→ **Given passage**
26 members have participated

Hello Nursing friends :)

I have a question - my classmates and I went into our practice lab tonight and our professor told us that in order to practice bed baths, we had to be in bathing suits, bring our own towels, soap, etc etc. We all were completely thrown off guard because number 1- she never told us although she swore she did 2- I find it almost unethical to be bathing a classmate. Many of us are very uncomfortable with this and luckily we have two instructors so many of us will check off the skill with her in clinical.

What do you think of this? I know many skills are practiced on a classmate - I am a respiratory therapist so I know we practiced skills on one another when appropriate. I find this really not appropriate. My question is, is this normal? Is this something that we should speak up about or just accept?

Thanks for the input..

Specializes in APRN, ACNP-BC, CNOR, RNFA.
Last time I checked bed baths involved peri-care so I would give a yes it's a little inappropriate :\

Are you serious?

Specializes in Peds/outpatient FP,derm,allergy/private duty.
By your reasoning, students SHOULD be performing enemas and foleys on each other and would except for those pesky lawyers. That is absurd.

If you change your argument to there being some chance of physical harm, then you open yourself to the counterargument of mandatory bed baths of students resulting in emotional harm. If you discount emotional harm, then where is your empathy? You probably should have given your classmates more bed baths ;)

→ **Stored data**
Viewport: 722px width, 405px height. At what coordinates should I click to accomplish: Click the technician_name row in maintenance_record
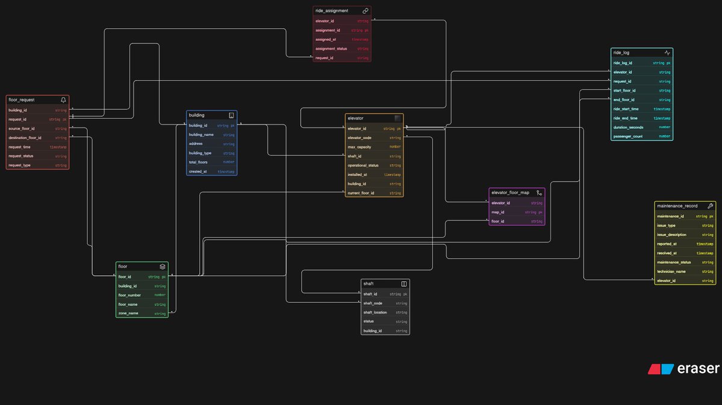click(685, 272)
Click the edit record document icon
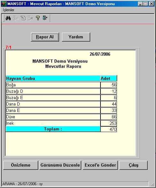Screen dimensions: 156x188 tap(23, 18)
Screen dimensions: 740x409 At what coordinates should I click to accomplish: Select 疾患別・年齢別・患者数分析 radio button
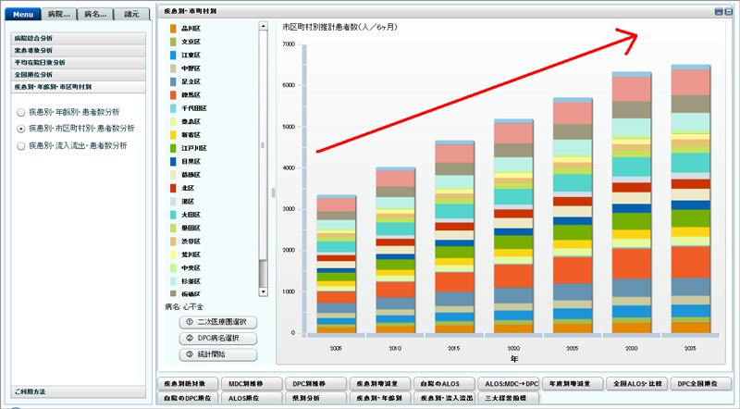20,112
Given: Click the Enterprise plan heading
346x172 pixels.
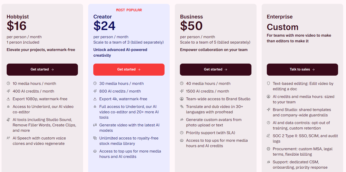Looking at the screenshot, I should tap(280, 17).
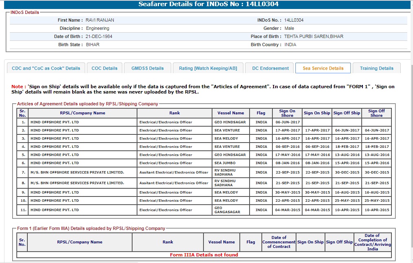The height and width of the screenshot is (263, 413).
Task: Click the Sign Off Shore column header
Action: pos(376,113)
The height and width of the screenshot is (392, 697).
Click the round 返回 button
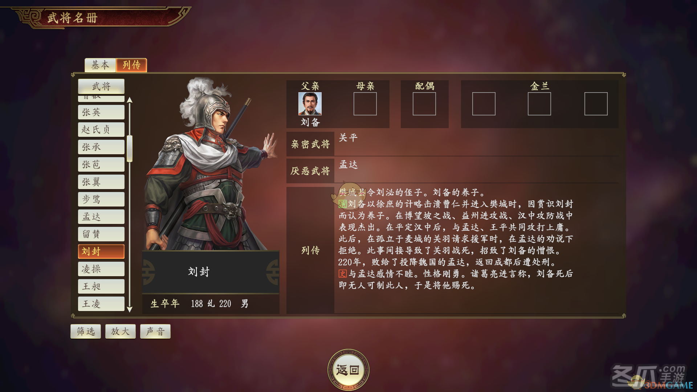[348, 370]
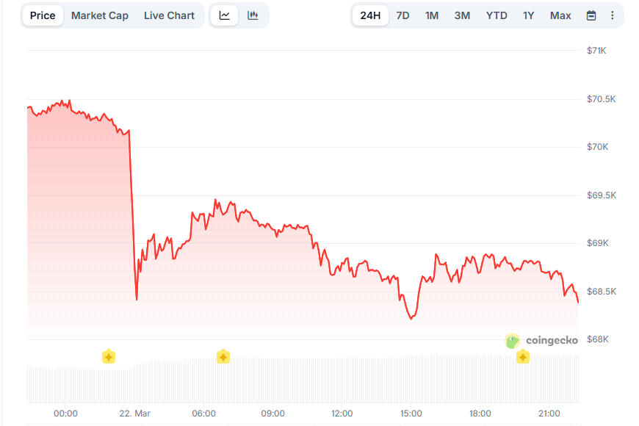Select the 24H time range
Screen dimensions: 639x426
pyautogui.click(x=370, y=15)

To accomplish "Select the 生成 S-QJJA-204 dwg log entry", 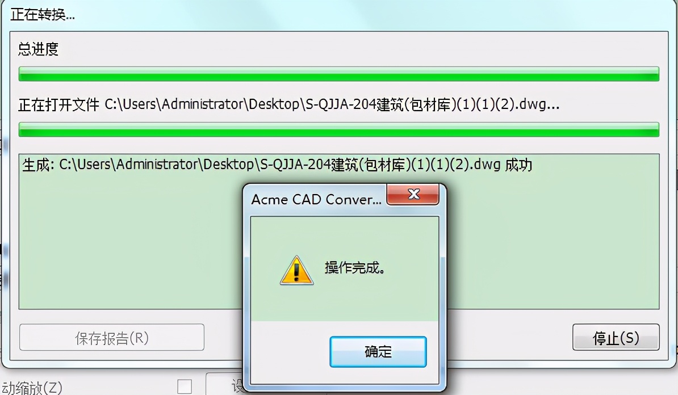I will click(277, 165).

→ **What to work on**
1. Quote the forum thread between "Last time I" and "Peds/outpatient FP,derm,allergy/private duty.", inclusive.
2. Condense the paragraph of the forum thread that begins "I have a question - my classmates and I" into a short list of its main facts.

→ **Task responses**
1.
Last time I checked bed baths involved peri-care so I would give a yes it's a little inappropriate :\

Are you serious?

Specializes in Peds/outpatient FP,derm,allergy/private duty.

2.
- In the practice lab, the professor said students had to wear bathing suits and bring their own towels, soap, and other supplies to practice bed baths.
- The students were caught off guard because she never told them, though she swore she had.
- The writer finds bathing a classmate almost unethical, and many students are very uncomfortable with it.
- Since there are two instructors, many students will check off the skill with her in clinical.